- WHAT NEEDS TO BE DONE:
Copy out all of the data exactly as it appears.

- MATERIAL PROVIDED:

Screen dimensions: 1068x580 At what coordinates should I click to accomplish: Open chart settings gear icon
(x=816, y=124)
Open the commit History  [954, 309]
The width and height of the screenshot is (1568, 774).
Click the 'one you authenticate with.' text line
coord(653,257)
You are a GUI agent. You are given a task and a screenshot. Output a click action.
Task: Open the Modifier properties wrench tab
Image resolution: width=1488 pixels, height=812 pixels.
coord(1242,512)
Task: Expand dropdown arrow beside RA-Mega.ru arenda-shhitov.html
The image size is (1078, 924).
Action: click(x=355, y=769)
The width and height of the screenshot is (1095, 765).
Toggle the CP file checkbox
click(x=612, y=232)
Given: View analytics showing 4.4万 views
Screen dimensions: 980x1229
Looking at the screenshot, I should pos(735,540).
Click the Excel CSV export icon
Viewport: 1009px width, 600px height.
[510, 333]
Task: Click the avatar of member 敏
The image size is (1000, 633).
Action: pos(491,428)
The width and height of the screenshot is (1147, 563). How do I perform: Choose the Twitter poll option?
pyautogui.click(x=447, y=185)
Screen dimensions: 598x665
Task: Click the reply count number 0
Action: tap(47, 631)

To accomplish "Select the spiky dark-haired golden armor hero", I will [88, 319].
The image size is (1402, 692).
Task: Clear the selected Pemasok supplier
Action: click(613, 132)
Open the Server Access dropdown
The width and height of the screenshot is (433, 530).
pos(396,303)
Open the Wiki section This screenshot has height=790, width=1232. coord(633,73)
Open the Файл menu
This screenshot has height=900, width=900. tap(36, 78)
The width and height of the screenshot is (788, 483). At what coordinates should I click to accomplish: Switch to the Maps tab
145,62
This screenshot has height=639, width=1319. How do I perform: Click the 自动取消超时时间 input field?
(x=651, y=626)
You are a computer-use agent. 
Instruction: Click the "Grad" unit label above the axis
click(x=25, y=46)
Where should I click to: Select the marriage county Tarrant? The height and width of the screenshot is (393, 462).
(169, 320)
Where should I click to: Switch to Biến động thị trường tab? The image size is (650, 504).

- RESPONSE:
Screen dimensions: 1068x580 At what coordinates should I click to accomplish: Open chart settings gear icon
(x=816, y=124)
Open the commit History  [954, 309]
The width and height of the screenshot is (1568, 774).
Click the 'one you authenticate with.' text line
coord(653,257)
You are a GUI agent. You are given a task and a screenshot. Output a click action.
Task: Open the Modifier properties wrench tab
Image resolution: width=1488 pixels, height=812 pixels.
coord(1242,512)
Task: Expand dropdown arrow beside RA-Mega.ru arenda-shhitov.html
The image size is (1078, 924).
Action: click(x=355, y=769)
The width and height of the screenshot is (1095, 765).
Toggle the CP file checkbox
click(x=612, y=232)
Given: View analytics showing 4.4万 views
Screen dimensions: 980x1229
Looking at the screenshot, I should pos(735,540).
Click the Excel CSV export icon
Viewport: 1009px width, 600px height.
[510, 333]
Task: Click the avatar of member 敏
The image size is (1000, 633).
Action: pos(491,428)
The width and height of the screenshot is (1147, 563). How do I perform: Choose the Twitter poll option?
pyautogui.click(x=447, y=185)
Screen dimensions: 598x665
Task: Click the reply count number 0
Action: tap(47, 631)

To accomplish "Select the spiky dark-haired golden armor hero", I will [88, 319].
The image size is (1402, 692).
Task: Clear the selected Pemasok supplier
Action: click(613, 132)
Open the Server Access dropdown
The width and height of the screenshot is (433, 530).
pos(396,303)
Open the Wiki section This screenshot has height=790, width=1232. coord(633,73)
Open the Файл menu
This screenshot has height=900, width=900. tap(36, 78)
The width and height of the screenshot is (788, 483). At what coordinates should I click to accomplish: Switch to the Maps tab
145,62
This screenshot has height=639, width=1319. How do I perform: Click the 自动取消超时时间 input field?
(x=651, y=626)
You are a computer-use agent. 
Instruction: Click the "Grad" unit label above the axis
click(x=25, y=46)
Where should I click to: Select the marriage county Tarrant? The height and width of the screenshot is (393, 462).
(169, 320)
Where should I click to: Switch to Biến động thị trường tab? The image size is (650, 504).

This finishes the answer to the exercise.